When you are given the freedom to clear an area yourself, the game starts to play as you’d always hoped. Carefully planning who to take out during narrow windows of opportunity to avoid guards discovering bodies is a tense, but empowering experience.
There’s rarely room for error though. Once an alarm is raised, every guard knows where you are straight away and will shred your life bar in a flash. This is at odds with their occasional dumb behaviour like them guarding an area by facing a wall like a disobedient pupil.
Missions where you’re forced to get closer are often infuriating too. A suspicion metre rises when a guard has caught sight of you. Get back into cover quick enough and it resets and the guard will forget he saw a bush with a sniper rifle and a face at one end of a concrete corridor.

Sometimes though, the metre flies up despite you being perfectly behind cover, leading to unnecessary shootouts (death). You’ll often have to repeat slow sections, just to fail again as the checkpoints are ‘you’ve-got-to-be-f**king-kidding-me’ sparse.
The campaign is over in about five hours, meaning the pressure is on for the multiplayer to pull this out of the doomed ‘rent only’ category. So it was surprising to see that City Interactive seem to think that two maps and a solitary team deathmatch mode is enough to keep us interested beyond day one.
Sniper Ally in Sarajevo and a pair of ravine-split cliffside bunkers in the Philippines are all that’s available. While it won’t be long before you grow bored of the miserly offerings, there is some brief enjoyment to be had here, presuming you’re only renting of course. The maps are well designed for lots of sneaky spots to lie prone and try to take out someone on the move (difficult). More reliable is slowly scanning the horizon for a glimpse of another prone sniper between sandbags, or crouched near a window.

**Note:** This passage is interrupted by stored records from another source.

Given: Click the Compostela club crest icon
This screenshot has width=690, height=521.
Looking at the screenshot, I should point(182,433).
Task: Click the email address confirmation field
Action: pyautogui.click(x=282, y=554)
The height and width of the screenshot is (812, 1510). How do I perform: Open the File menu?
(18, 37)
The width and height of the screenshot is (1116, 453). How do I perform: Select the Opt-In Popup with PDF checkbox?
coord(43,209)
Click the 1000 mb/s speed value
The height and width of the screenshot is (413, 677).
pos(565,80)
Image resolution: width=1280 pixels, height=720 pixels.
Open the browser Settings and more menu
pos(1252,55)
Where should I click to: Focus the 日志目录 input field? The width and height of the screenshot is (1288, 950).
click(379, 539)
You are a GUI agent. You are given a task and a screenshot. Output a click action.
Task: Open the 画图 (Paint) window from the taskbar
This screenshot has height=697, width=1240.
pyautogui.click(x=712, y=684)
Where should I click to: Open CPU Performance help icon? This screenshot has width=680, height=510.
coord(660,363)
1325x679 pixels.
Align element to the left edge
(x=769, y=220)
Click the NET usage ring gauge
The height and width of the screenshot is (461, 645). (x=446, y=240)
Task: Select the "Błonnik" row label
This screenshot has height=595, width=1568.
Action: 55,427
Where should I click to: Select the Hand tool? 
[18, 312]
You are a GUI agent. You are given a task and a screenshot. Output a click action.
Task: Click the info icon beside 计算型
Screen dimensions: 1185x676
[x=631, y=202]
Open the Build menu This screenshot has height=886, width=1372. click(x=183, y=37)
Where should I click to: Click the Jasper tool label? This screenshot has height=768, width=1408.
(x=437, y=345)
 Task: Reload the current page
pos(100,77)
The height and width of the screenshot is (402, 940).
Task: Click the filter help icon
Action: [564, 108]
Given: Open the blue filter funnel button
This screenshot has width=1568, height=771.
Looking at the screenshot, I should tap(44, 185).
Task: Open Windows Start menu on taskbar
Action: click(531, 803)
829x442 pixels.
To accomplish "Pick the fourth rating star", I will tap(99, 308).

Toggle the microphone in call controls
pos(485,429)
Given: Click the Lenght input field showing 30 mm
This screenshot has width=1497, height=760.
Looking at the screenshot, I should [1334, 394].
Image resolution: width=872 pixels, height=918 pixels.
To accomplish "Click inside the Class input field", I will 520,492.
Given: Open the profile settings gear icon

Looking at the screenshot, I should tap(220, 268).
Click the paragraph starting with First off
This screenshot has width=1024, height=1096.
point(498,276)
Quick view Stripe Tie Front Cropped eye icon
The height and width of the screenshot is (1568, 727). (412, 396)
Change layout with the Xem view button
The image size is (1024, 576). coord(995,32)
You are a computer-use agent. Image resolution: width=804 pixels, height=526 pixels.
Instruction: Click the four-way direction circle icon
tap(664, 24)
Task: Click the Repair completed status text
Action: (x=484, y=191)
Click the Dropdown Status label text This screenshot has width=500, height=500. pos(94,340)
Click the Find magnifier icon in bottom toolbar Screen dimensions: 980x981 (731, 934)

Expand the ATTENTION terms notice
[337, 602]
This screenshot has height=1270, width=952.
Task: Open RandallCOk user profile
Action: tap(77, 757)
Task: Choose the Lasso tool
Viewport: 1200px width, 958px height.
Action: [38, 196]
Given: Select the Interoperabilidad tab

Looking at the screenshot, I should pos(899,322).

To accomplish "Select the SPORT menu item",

Targeting is similar to casual/normal settings offline, with a small red dot compensating for wind and bullet drop. Instead of slowing down time, clicking L3 will steady your aim for a few seconds, which works just as well. No hardcore settings are available, which will undeniably annoy hardened snipers.

I experienced a few shots not registering on stationary targets, which is all sorts of annoying. Server stability seems to be an issue as every player seemed to have an unusually poor ping rating on the scoreboard screen.
That’s nothing compared to the large amount of random ‘suicides’ I kept encountering immediately after respawning. No falling into cliffs, or shooting a barrel at close range, just literally respawning and dropping dead immediately. I couldn’t even attribute it to a rival kill, as sometimes I’d be alone in a room. With team victories usually being very close, the lost points for each of these occurrences added an overwhelming sense of ‘why bother’.
Nailing headshots can be lots of snipy fun, but I can only recommend this as a rental at best thanks to the brevity of the single player game and the lack of content for the multiplayer. Some offline DLC has just been announced but at £8.99 on top of what you’ve already paid, it’s hardly tempting.